Die Entscheidung der beiden Stiftungen, die Veranstaltung nicht zu fördern, sei zu akzeptieren, so Egger. Zwischenzeitlich habe er aus Mainz das Signal erhalten, dass sich das Land im Rahmen des Kultursommers 2012 noch stärker für die Ausstellung engagieren wird. Zudem werde „der städtische Kulturetat noch etwas mehr belastet“, kündigte der Dezernent an. Egger sieht vor diesem Hintergrund noch eine Finanzierungslücke von rund 5.000 statt 12.000 Euro. Er sei aber optimistisch, dass sich auch diese Lücke schließen lasse.

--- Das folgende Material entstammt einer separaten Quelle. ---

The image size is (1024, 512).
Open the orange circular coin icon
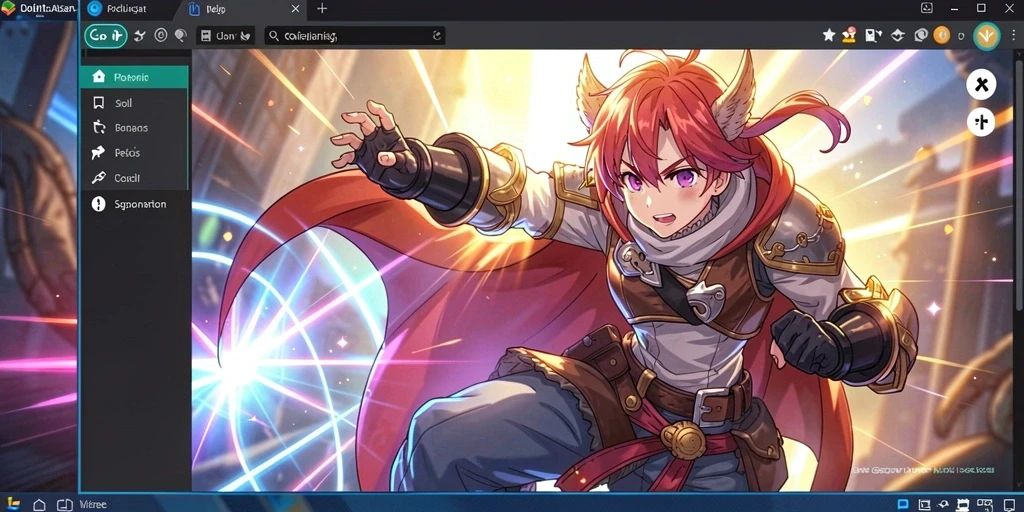coord(941,35)
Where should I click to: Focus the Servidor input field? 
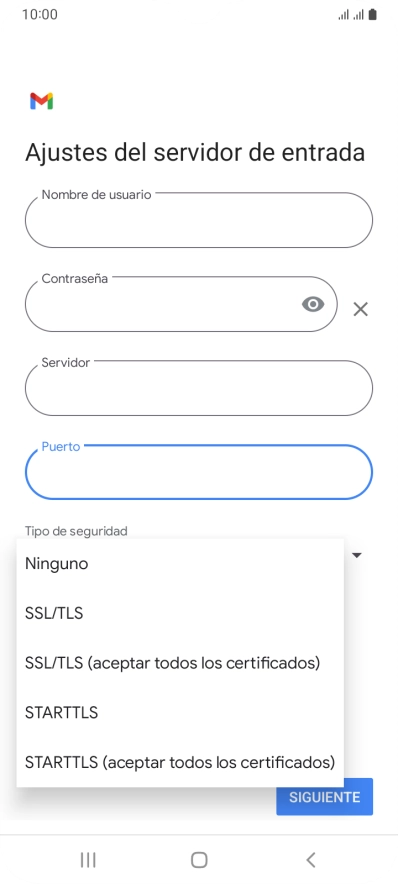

Unterdessen kritisierte die SPD-Stadtratsfraktion die Entscheidungen der Kulturstiftung der Stadt Trier und der Kulturstiftung der Sparkasse Trier, der Tufa-Ausstellung die Förderung zu versagen. „Kulturförderung ist nicht mit Marketing zu verwechseln. So muss Kultur auch anecken und durch kritische Positionen zum Nachdenken anregen. Diesem Auftrag ist die Tufa gefolgt und hat eine hochwertige Ausstellung und ein hochkarätig besetztes Rahmenprogramm entwickelt“, so der kulturpolitische Sprecher der SPD-Stadtratsfraktion, Markus Nöhl. „Triers Rang als kulturelles Oberzentrum der Region wird auch durch die kulturelle Vielfalt qualitativer Angebote vor Ort gerechtfertigt. Wollen wir diesem Anspruch auch weiterhin gerecht werden, ist es unsere Pflicht, auch Projekte zu unterstützen, die einen Widerspruch provozieren“, ergänzte der Fraktionsvorsitzende Sven Teuber.